The telegram fell from her hands, both of which she now impressed into a complicated finger-reckoning of how old little Anne must be, if Chris were thirty-three, as he certainly was -- no, thirty-one, he couldn't be more than thirty-one, because she, Kate, was only forty-two...yes, forty-two...and she'd always acknowledged to herself that there were nine years between them; no, eleven years, if she were really forty-two; yes, but was she? Or, goodness, was she actually forty-five? Well, then, if she was forty-five -- just supposing it for a minute -- and had married John Clephane at twenty-one, as she knew she had, and little Anne had been born the second summer afterward, then little Anne must be nearly twenty...why, quite twenty, wasn't it? But then, how old would that make Chris? Oh, well, he must be older than he looked...she'd always thought he was. That boyish way of his, she had sometimes fancied, was put on to make her imagine there was a greater difference of age between them than there really was -- a device he was perfectly capable of making use of for ulterior purposes. And of course she'd never been that dreadful kind of woman they called a "baby-snatcher"...But if Chris were thirty-one, and she forty-five, then how old was Anne?
With impatient fingers she began all over again.
The maid's voice, seeming to come from a long way off, respectfully reminded her that the chocolate would be getting cold. Mrs. Clephane roused herself, looked about the room, and exclaimed: "My looking-glass, please." She wanted to settle that question of ages.
As Aline approached with the glass there was a knock at the door.

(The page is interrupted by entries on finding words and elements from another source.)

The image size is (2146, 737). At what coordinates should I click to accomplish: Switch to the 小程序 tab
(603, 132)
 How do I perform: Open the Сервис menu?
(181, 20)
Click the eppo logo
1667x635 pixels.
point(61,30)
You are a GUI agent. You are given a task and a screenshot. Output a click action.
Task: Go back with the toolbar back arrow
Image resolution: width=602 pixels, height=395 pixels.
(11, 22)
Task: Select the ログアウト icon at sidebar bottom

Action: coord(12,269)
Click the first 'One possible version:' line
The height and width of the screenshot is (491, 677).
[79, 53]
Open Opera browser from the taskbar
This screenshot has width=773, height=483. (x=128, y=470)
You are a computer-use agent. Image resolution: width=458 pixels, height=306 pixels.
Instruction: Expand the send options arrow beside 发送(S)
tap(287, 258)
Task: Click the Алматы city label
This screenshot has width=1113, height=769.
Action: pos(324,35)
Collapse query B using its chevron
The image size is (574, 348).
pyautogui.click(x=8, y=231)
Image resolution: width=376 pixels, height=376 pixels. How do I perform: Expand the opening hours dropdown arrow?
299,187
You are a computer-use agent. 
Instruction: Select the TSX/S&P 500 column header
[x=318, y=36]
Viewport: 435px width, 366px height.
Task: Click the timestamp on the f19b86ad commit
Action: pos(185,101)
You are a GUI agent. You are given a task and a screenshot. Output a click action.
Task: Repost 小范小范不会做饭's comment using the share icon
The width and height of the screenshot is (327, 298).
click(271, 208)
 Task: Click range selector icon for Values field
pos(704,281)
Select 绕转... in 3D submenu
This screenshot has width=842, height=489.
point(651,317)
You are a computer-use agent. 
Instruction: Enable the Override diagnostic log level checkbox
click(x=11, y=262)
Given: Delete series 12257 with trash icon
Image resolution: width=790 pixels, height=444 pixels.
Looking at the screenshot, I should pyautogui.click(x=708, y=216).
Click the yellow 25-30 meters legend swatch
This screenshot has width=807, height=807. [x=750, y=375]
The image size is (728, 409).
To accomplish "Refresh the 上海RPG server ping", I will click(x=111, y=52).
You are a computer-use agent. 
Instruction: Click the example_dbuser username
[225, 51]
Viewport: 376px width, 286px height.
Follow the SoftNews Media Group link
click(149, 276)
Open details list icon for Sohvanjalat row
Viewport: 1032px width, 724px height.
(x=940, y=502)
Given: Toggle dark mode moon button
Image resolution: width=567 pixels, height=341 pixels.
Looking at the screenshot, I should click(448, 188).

The maid went to it, and came back with her small inward smile.
"Another telegram."
Another? This time Mrs. Clephane sat bolt upright. What could it be, now, but a word from him, a message at last? Oh, but she was ashamed of herself for thinking of such a thing at such a moment. Solitude had demoralized her, she supposed. And then her child was so far away, so invisible, so unknown -- and Chris of a sudden had become so near and real again, though it was three whole years and one month since he had left her. And at her age -- She opened the second message, trembling. Since Armistice Day her heart had not beat so hard.
"New York. Dearest mother," it ran, "I want you to come home at once. I want you to come and live with me. Your daughter Anne."
"You asked for the looking-glass, Madame," Aline patiently reminded her.
Mrs. Clephane took the proffered glass, stared into it with eyes at first unseeing, and then gradually made out the reflection of her radiant irrepressible hair, a new smile on her lips, the first streak of gray on her temples, and the first tears -- oh, she couldn't remember for how long -- running down over her transfigured face.
"Aline --" The maid was watching her with narrowed eyes. "The Rachel powder, please --"
Suddenly she dropped the glass and the powderpuff, buried her face in her hands, and sobbed.